Hani halk arasında konuşulur ya, “Sen sevmesen de olur, beni Allah sevsin!”
Yok, o kadar da ucuz , basit değil.
Şunu bilir, bunu söylerim. Bağdat Müftüsü değilim ama, Allah’ın yarattığı her canlı sevilmeye muhtaçtır. Sevmese Allah yaratmazdı zaten!
Lakin…
Günümüzde insanlar ayrıştılar…
Sağcısı çıktı, solcusu çıktı.
Topçusu, popçusu derken, sanki toplumda bir kutuplaşma söz konusu imiş gibi, ayrışmalar başladı.
Alevisi, Sünnisi farklarını ortaya koymak için yarış halinde…
*
Sevgi Allah’tan.
İnsanlar birini sever ya da sevmez, ama saygı kaçınılmaz. Şahsa değilse de makama…

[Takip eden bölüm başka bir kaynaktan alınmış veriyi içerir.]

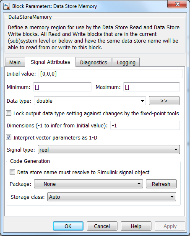The height and width of the screenshot is (236, 190).
Task: Open the data type assistant >> button
Action: click(164, 101)
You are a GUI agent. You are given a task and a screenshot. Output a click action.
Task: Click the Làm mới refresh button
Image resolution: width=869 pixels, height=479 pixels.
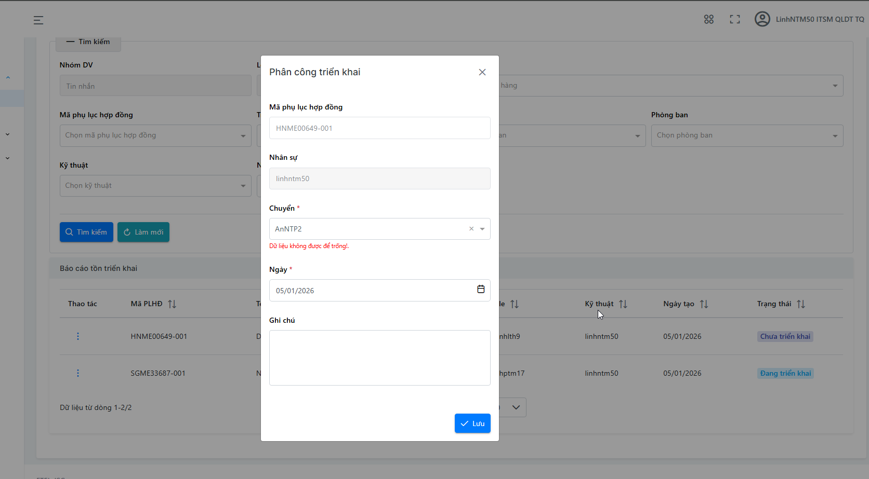click(143, 232)
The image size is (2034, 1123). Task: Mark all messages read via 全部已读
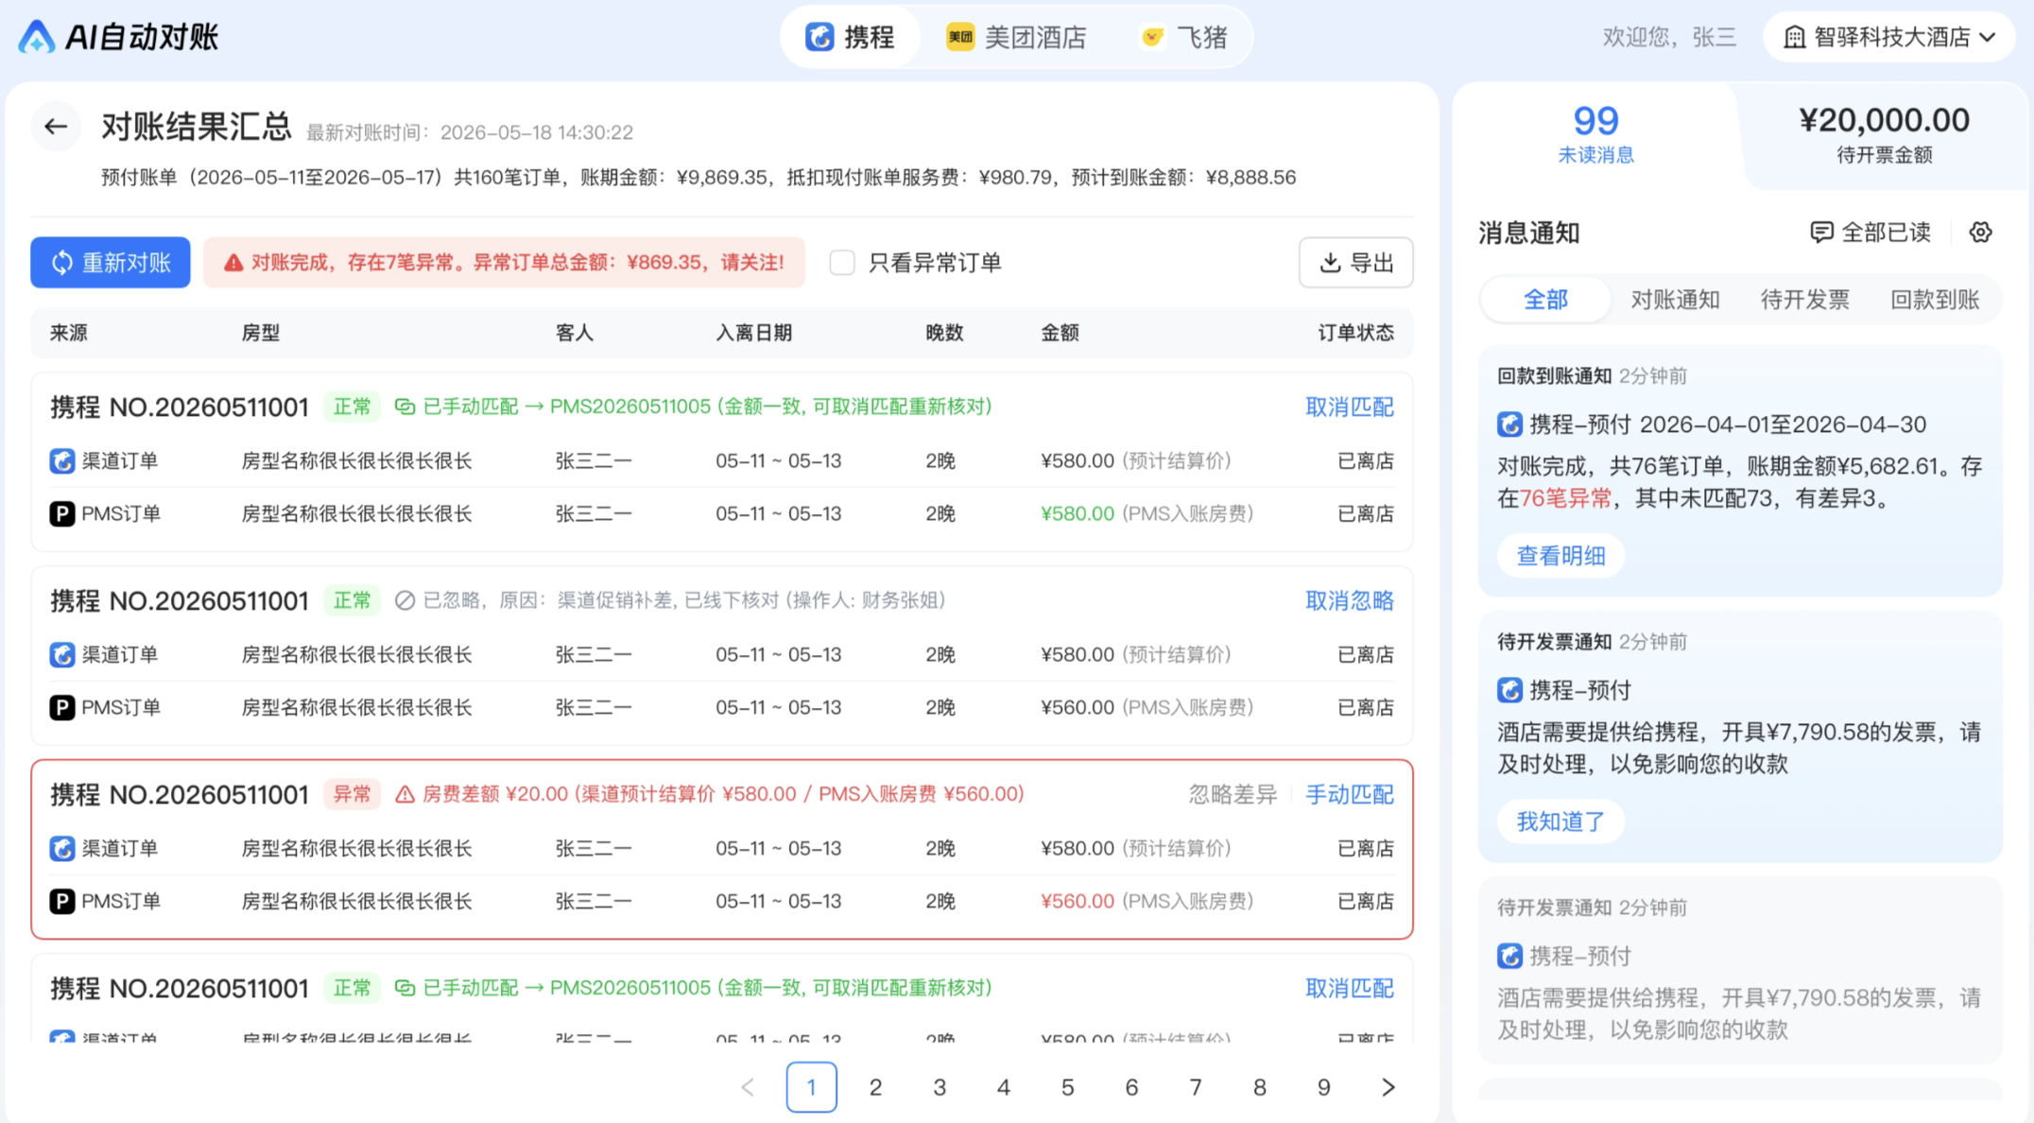coord(1870,232)
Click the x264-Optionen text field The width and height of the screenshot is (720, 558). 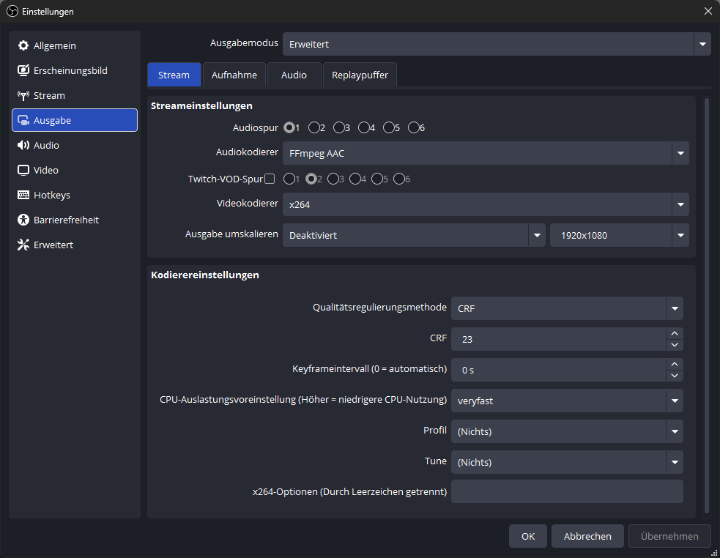tap(567, 492)
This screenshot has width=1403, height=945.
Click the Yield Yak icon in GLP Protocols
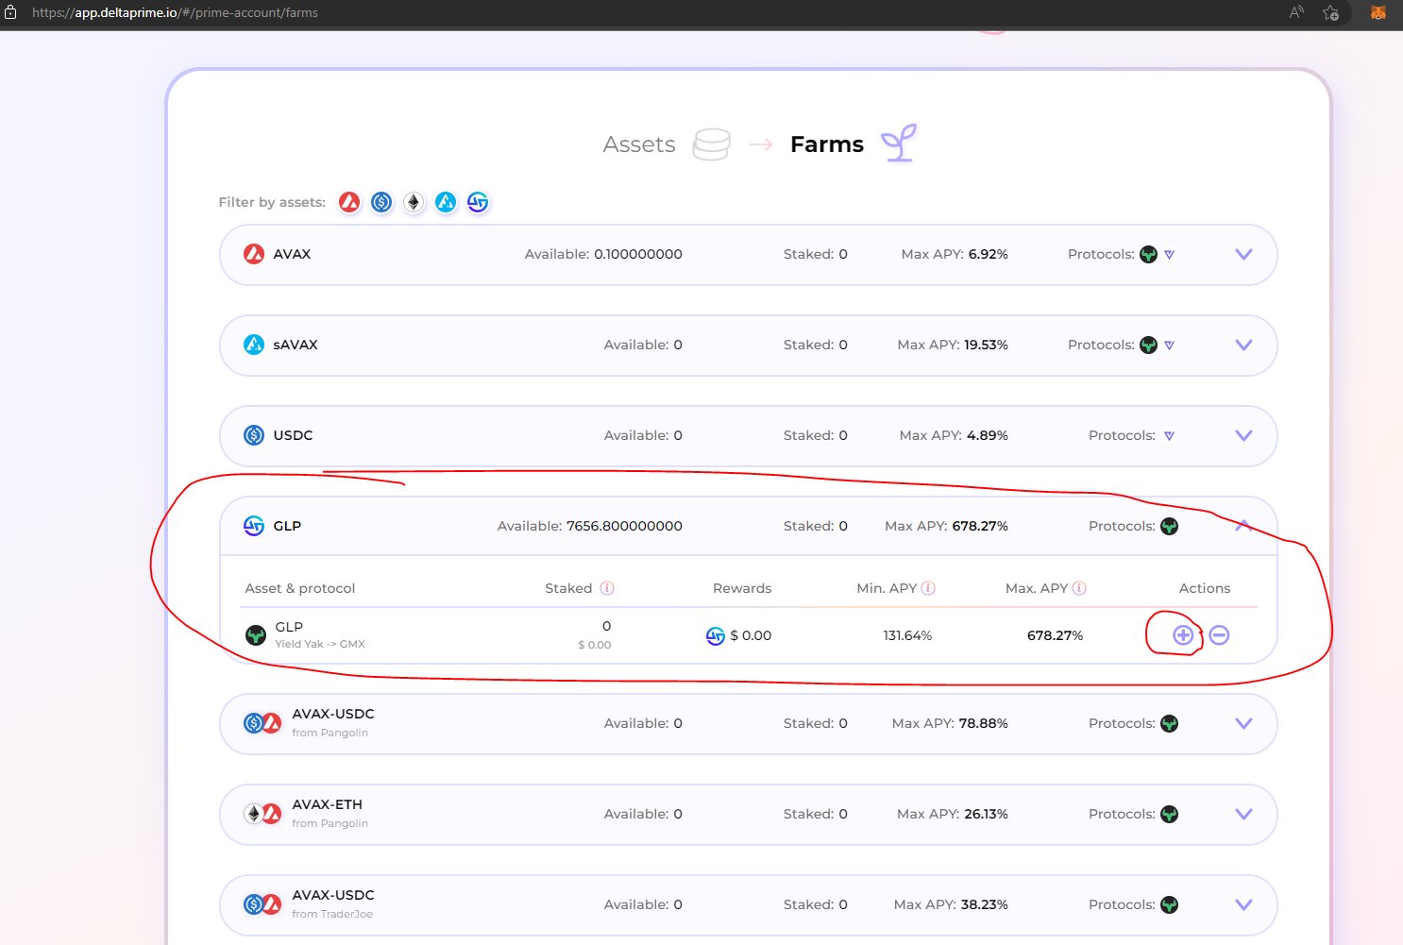1170,526
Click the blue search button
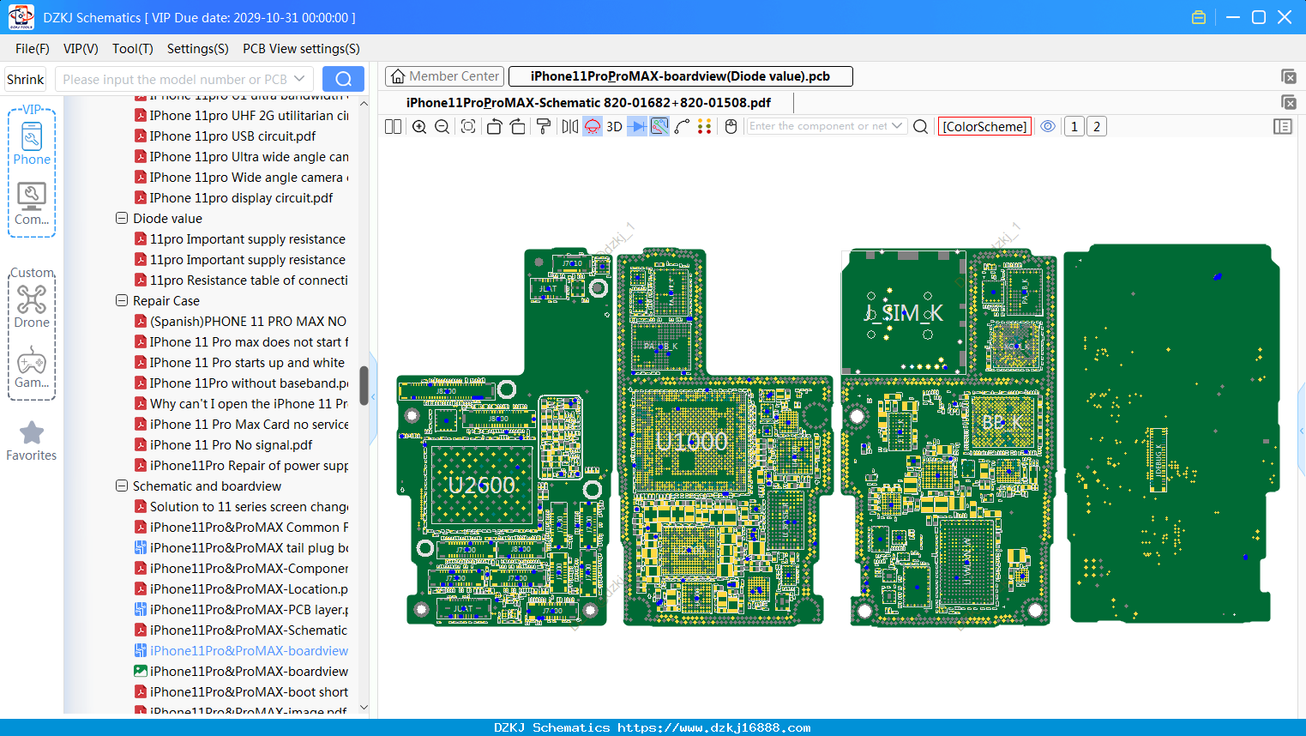Screen dimensions: 1306x736 point(343,80)
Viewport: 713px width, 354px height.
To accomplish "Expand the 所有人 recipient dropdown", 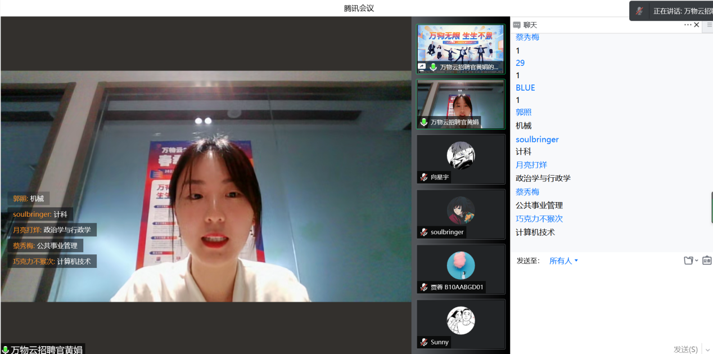I will click(x=563, y=261).
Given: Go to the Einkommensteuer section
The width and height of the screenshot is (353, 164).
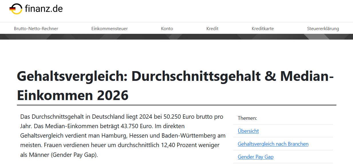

Önemli olan, sevmelerin çıkara dayalı olmaması. Sonradan, bir günde oluşan nefretlerin de…
Bir bedel, bir çıkar olmamalı sevmenin ucunda.
Ya da aksi…
Sonra, herkesin sevgi anlayışı farklı. İnançlarına, meşreplerine ve bulunduğu coğrafya dahil, yetiştiği bölgeye, kültürüne göre değişkenlik gösterebiliyorken, benim ve senin sevmek zorunda olduğumuz insanları bir başkasının sevmesi zorunluluk arz etmiyorsa, birileri istedi diye ötelediğiniz kimseyi, kimseleri sevmekten alıkoyamaz beni kimse.
*
Kendini sevmeyen insanın başkasını sevmesini bekleyemezsiniz. Sonra sevginin ölçüsü nedir, biri buna anlatıversin!
Yazımı bir veciz söz ile bitirecek olursam, “Sev seni seveni kapında kölen olsa, sevme seni sevmeyeni Mısır’a sultan olsa!”